Artificial Intelligence (AI)-driven Laser Microdissection (LMD) microscope for spatial 'omics

Over the past few years spatially resolved, high-dimensional molecular analysis of tissue architecture has revolutionised our insight into how cellular heterogeneity regulates development, homeostasis and disease. In 2020 Spatial Transcriptomics was selected as "Method of the Year" by Nature Methods, highlighting the enormous potential of integrating spatial with 'omics-level molecular data.

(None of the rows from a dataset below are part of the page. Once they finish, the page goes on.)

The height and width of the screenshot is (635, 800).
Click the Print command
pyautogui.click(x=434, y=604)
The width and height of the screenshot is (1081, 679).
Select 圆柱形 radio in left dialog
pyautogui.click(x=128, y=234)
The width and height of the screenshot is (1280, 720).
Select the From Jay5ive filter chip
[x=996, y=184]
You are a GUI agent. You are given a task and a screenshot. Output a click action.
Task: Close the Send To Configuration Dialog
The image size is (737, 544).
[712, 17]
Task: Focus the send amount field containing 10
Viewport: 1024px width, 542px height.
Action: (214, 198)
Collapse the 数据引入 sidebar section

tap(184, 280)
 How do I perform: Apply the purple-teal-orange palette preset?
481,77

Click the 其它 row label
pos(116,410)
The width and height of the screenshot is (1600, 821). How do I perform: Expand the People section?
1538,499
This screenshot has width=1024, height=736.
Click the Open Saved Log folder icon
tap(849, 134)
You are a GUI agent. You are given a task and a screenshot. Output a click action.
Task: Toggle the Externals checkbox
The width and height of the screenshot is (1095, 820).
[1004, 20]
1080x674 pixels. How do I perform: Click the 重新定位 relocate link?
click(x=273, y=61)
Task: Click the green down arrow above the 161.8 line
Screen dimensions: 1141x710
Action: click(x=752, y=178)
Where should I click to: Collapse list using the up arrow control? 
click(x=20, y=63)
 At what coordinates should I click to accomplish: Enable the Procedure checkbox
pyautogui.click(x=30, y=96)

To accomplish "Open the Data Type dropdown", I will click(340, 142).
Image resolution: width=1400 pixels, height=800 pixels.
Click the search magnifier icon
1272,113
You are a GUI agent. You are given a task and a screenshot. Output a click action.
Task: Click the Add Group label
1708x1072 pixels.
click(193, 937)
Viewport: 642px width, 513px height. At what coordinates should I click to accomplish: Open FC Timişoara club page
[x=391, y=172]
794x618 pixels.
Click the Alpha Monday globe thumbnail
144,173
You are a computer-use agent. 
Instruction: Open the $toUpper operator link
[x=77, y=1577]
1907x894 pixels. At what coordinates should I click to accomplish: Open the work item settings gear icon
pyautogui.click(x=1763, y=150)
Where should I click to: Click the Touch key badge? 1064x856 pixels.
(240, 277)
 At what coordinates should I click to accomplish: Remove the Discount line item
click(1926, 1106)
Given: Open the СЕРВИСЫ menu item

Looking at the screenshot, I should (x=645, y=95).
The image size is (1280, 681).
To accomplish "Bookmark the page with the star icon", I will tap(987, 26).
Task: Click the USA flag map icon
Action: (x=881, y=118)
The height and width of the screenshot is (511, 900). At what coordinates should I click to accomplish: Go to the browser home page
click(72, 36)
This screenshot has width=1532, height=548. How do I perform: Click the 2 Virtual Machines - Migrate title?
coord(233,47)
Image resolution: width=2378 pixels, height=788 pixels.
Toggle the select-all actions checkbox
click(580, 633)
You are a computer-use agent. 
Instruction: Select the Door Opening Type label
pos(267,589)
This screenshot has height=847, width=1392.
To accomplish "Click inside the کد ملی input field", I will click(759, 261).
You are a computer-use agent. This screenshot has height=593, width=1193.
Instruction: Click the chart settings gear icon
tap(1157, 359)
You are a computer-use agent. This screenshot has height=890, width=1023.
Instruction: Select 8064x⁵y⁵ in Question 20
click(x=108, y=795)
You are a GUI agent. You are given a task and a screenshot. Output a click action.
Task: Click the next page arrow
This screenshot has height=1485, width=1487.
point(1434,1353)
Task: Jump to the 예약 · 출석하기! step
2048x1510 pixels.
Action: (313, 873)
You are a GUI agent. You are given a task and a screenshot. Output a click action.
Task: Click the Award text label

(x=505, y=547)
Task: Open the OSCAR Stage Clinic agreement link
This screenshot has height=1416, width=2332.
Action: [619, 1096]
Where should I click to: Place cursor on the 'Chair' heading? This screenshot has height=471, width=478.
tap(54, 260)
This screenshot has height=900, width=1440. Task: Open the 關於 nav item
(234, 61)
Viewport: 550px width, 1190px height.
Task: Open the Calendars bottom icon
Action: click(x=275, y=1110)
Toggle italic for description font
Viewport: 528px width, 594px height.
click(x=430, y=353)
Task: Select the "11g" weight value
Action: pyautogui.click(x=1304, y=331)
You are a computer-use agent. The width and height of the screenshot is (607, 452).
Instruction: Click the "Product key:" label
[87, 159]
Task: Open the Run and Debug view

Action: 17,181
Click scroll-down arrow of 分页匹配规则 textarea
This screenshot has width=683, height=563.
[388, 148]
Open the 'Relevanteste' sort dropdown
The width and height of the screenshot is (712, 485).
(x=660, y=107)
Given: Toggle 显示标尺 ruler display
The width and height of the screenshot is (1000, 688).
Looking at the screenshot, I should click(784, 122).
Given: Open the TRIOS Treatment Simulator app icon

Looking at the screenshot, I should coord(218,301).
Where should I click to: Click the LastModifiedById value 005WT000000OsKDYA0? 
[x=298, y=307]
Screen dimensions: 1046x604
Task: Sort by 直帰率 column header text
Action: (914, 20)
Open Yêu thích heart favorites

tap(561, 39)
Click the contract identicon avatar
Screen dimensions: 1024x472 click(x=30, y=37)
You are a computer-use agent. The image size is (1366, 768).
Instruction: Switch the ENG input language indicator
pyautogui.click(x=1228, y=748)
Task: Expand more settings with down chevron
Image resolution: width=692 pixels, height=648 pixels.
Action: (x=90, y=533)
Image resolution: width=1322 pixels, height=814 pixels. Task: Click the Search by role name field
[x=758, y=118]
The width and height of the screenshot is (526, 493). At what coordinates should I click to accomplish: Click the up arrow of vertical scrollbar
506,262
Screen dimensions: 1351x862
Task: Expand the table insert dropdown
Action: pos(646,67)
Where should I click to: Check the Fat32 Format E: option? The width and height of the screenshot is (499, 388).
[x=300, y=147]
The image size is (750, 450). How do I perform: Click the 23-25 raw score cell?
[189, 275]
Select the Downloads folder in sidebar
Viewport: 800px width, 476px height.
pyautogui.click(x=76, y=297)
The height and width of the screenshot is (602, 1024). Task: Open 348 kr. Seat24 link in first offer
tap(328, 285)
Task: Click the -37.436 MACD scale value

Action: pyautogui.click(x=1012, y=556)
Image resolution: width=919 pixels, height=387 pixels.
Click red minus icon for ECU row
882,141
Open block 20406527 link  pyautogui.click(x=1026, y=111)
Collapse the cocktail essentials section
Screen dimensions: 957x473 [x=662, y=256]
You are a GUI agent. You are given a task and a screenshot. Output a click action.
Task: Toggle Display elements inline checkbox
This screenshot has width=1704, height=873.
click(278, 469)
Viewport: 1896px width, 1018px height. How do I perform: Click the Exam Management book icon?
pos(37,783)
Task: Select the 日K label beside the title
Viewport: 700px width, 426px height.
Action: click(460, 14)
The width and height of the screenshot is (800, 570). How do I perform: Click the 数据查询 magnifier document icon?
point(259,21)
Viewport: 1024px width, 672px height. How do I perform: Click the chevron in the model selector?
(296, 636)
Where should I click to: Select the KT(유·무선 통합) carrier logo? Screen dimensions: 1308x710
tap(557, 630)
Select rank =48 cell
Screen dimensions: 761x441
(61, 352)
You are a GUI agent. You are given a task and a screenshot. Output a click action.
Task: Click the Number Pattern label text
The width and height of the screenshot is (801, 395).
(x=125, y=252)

Transcriptomics methods using in situ hybridisation/barcoding/sequencing have been at the vanguard of the field and turnkey systems have been developed by companies such as 10x Genomics and NanoString. More recently, artificial intelligence (AI) assisted cell identification and characterisation, coupled with automated laser microdissection (LMD), has transformed our ability to isolate and capture single cells from tissue sections, thus enabling ex-situ methods for specimen characterisation.

LMD used to be a labour-intensive low throughput method where Regions of Interest (ROI) had to be identified by the user, cut out by manually directing the laser and capturing the section in single tubes. Cutting-edge instruments can now perform these tasks autonomously. Machine-learning-based image processing is first used to identify and classify cells in images taken by slide scanners.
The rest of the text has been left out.